### TASK TO CARRY OUT
List every line of the records that contains the string "width", treating uppercase and lowercase letters as different.

======== RECORDS SHOWN

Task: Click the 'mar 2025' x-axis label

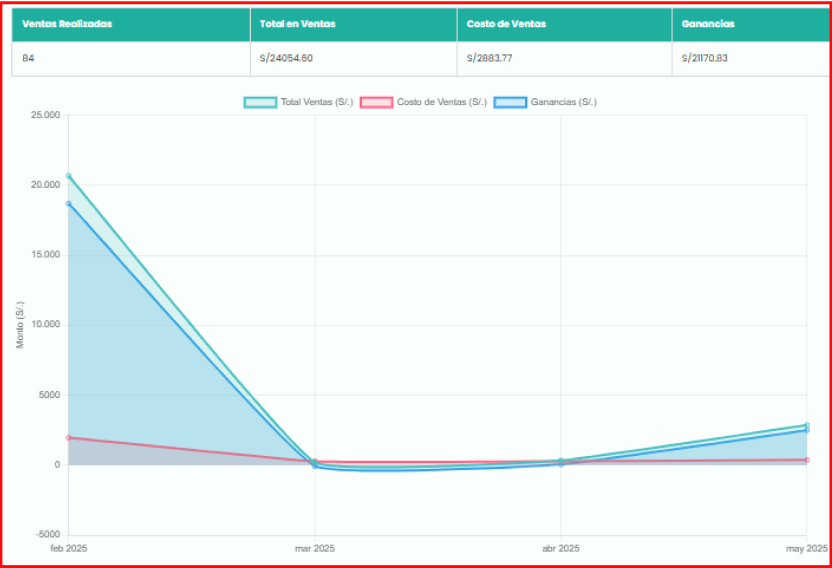Action: (x=315, y=548)
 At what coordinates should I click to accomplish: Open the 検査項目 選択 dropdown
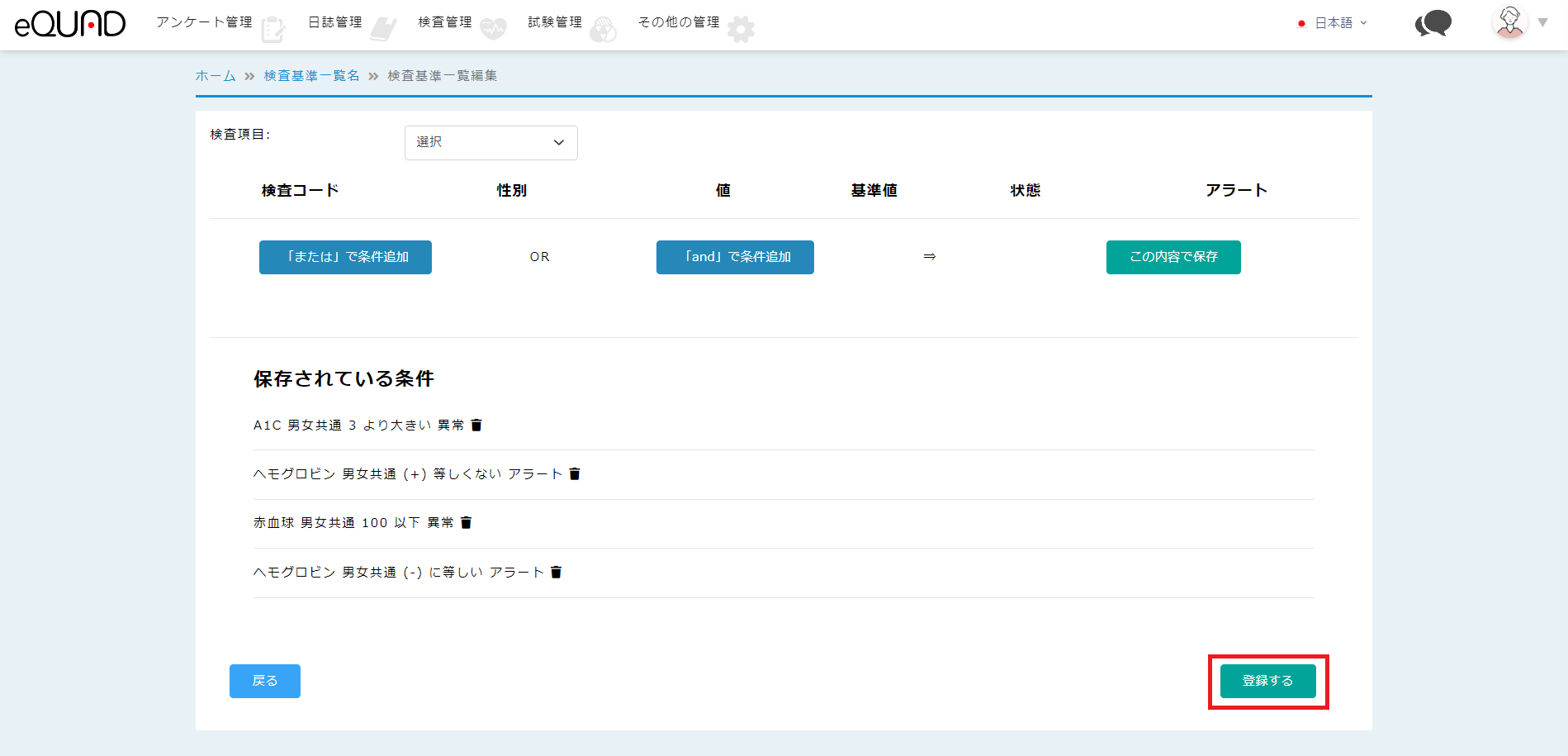coord(490,143)
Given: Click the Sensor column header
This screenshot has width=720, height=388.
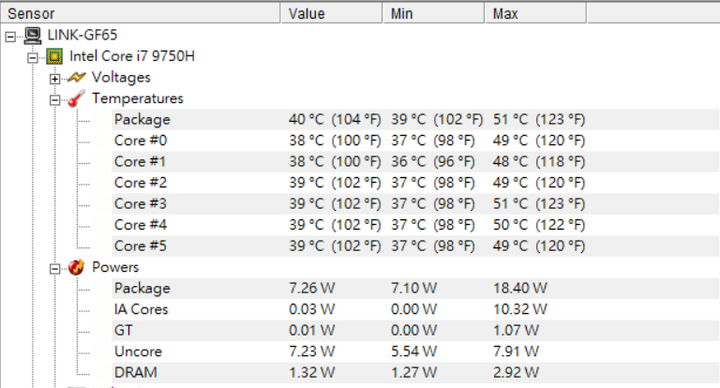Looking at the screenshot, I should 141,13.
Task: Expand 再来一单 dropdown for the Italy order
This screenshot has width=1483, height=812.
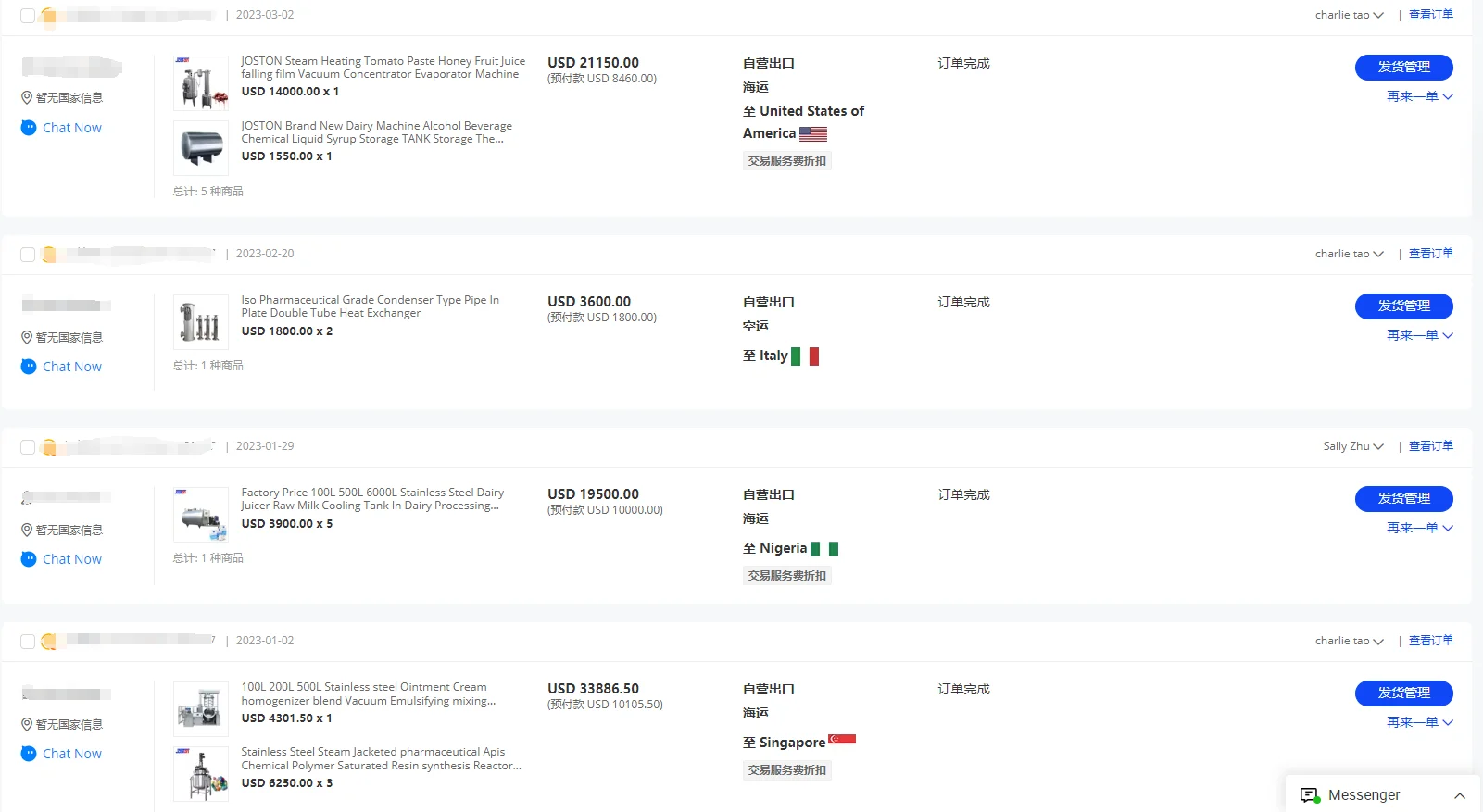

================

### TASK SOLUTION
This screenshot has width=720, height=388.
This screenshot has width=1483, height=812.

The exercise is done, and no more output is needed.